Bum. Scacco al re. Una caduta fragorosa, clamorosa, dolorosa. Pesante, pesantissima. Come il crollo di un monumento. Djokovic già fuori dai giochi nel Principato: da campione in carica, nel torneo di casa dove arriva in bicicletta, sui campi dove si allena tra le pause dei viaggi intorno al mondo a vincere partite su partite. Almeno fino a ieri. Quando l’ineffabile Jiri Vesely, numero 55 Atp, mancino ceco già da molti archiviato alla voce promessa non mantenuta nonostante i 23 anni ancora da compiere, fa esplodere la rivoluzione, finendo per baciare quella terra rosso fuoco che di solito si fa calpestare festosa dalle orme del più forte.

Impazziscono le statistiche. La storia racconta che Nole non perdeva così presto da Madrid 2013 (2 turno, Dimitrov) e a Montecarlo addirittura dal 2007, quand’era poco più che un bambino. E non si inchinava a un giocatore fuori dai 50 dal Queen’s del 2010, autore il belga Malisse. Senza contare le 11 finali negli ultimi 11 Masters 1000 giocati, con 22 vittorie consecutive da Cincin-nati e 14 dal ritiro per congiuntivite a Dubai. L’ultimo a batterlo in un match vero era stato Federer al Masters, sconfitta poi vendicata all’epilogo del torneo. Un dominio polverizzato in 126 minuti surreali, con il numero uno ad aggirarsi per il campo come l’ombra di se stesso, lento e falloso, aggrappato a una palla corta troppo spesso usata a sproposito per liberarsi dagli scambi e forse dalla cappa ormai insopportabile di dover per forza batterli tutti, ora e sempre.

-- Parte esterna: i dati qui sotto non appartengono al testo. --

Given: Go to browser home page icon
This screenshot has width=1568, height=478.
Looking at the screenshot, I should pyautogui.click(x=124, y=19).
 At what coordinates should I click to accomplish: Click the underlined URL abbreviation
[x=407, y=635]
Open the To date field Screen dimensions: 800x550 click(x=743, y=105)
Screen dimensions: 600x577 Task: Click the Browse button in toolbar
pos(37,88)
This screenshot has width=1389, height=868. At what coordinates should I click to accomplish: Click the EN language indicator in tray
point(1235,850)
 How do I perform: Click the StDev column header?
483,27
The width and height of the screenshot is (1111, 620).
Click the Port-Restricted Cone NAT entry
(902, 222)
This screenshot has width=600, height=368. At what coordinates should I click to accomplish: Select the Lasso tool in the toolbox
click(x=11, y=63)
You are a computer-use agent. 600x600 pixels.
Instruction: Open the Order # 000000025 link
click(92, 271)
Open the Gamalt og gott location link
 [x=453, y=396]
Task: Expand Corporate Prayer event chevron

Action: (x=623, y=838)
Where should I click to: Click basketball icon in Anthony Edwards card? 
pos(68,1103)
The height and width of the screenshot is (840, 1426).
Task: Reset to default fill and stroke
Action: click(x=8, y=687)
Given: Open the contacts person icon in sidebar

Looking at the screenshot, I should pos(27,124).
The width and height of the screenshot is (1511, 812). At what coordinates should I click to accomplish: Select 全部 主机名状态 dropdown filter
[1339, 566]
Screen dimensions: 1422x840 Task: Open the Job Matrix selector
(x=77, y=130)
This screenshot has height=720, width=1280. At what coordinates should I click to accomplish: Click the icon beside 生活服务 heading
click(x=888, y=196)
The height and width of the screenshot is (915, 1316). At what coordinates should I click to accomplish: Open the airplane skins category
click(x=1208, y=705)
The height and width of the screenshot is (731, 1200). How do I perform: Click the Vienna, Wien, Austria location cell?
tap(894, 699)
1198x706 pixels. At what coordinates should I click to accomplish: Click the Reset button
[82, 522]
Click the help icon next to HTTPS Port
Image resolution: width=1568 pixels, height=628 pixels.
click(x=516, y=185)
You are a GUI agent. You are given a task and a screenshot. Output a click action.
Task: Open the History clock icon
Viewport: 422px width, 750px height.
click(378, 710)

A Vesely, all’inizio, non pare vero: «Ero entrato in campo con la speranza di portare a casa qualche game, ma certo non pensavo di poterlo mettere sotto». Quando se ne accorge, a metà del secondo set, perde tre game di fila tirando ogni palla lunga due metri. E il ghigno che lo accompagna, che lo rende quasi un bravo manzoniano, un bulletto di periferia, e invece nasconde un carattere timidissimo, si incarognisce fin quasi alla disperazione. Ma è la sua giornata e soprattutto non è quella di Djokovic, che torna al museo degli orrori e regala due break nel terzo set, fino al primo match point annullato nel nono game che non cambia un finale incredibilmente già scritto: «Visto? Sono la dimostrazione che nessuno è imbattibile». E i segnali di stanchezza percepiti a Miami, nonostante una cavalcata senza macchia e senza alcun set perso, deflagrano all’improvviso con una forza sconosciuta: «Perdere non è mai bello, soprattutto su questi che sono i miei campi. Ma già in allenamento, nell’ultima settimana, ho avvertito che mi mancava freschezza, colpivo bene la palla però alla fine mi sentivo stanco. C’è sempre una ragione perché alcune cose accadono: è il momento di riposare. Ne ho bisogno dal punto di vista fisico e mentale».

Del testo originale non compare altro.